Here, I will leave off analysis, the images speaking well enough for themselves. I do have one last remark to make on the last image.
591 3/4 view of the bed and monolith. (2:18:30)
592 Medium shot of the monolith. (2:18:41)
593 Reborn. (2:18:47)
594 Side view CU of the reborn one. (2:18:56)
595 Zoom in on the monolith. (2:19:03)
596 The moon. (2:19:16)
Pan down from the moon to a corner of the earth in the right screen, and then the glow of the star child entering the left screen.
597 The star child. (2:19:59)
The music is once again "Thus Spake Zarathustra" which I think, more than anything else, refers to concepts concerning the eternal return, free will and destiny.
After the intermission, you will notice perhaps there are 237 shots in the film, the same number as the mysterious room in The Shining. That this has 237 shots is one reason I decided that what precedes the intermission should be 360 shots rather than 361, and that we are to ignore shot 105 having a brief, momentary break in it during which the bone reverses orientation in its spin. For my thoughts on the meaning of 237 one will have to look at the essay Remembrance and Repetition in Kubrick's The Shining.
That Kubrick structures the film so that we have 360 shots in the first part, and 237 in the second part, means we need to look upon not only each of the five sections of the film as standing alone, though interacting with the others, but we also have the first part up to the intermission separated from what follows after the intermission. I thnk I've pretty well covered this in my analysis, showing how what follows after the intermission repeats, time and again, events and shots from the first part. Kubrick relates the full compass of the circle, 360 degrees, to 237 and remembrance, anamnesis, by setting the film up in this manner. One may suppose that then in 237 we find this full compass, which suits the idea of deja vu, of the return, re-experience, re-enactment, but in Kubrick's expression of 237 is where also the possibility of evolution to a higher plateau may be conceived as transpiring, meaning either an escape from destiny or the very idea of destiny as versus free will becoming a moot point.

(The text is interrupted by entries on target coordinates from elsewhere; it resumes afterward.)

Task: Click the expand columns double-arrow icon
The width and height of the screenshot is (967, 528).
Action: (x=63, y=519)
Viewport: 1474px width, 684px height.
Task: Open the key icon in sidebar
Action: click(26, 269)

Fade out quickly at 2:20:21-2:20:22.
Kubrick said in an interview that Bowman ended up in something like an alien zoo where he was kept in a room formed of his memories and dreams. Though Kubrick said this was the simplest level of explanation, it is still not true. But it was a simple explanation and makes for a tidy narrative. This section has everything to do with the viewer, their eye as related to HAL's eye, to Bowman's perception. What do you think you are seeing? What are you really seeing? The zoo room is not forged from Bowman's past but largely constructed out of other elements in the film and re-enacts the chess game between HAL and Poole. Kubrick carried ideas from film to film and Room 237 was already here as the shots between intermission and end number 237. We even have a couple of shots of Bowman which directly tie in with Danny on the reversed carpet in The Shining. Since so many still ask, "What did it mean?", 2001 is a good place to start chucking out what you think you know about Kubrick's films, and viewing them with a fresh eye for the details. Which is the purpose of this analysis. But tl;dr isn't going to do the job.
Jan 2014. Approx 11,200 words or 23 single-spaced pages. A 86 minute read at 130 wpm.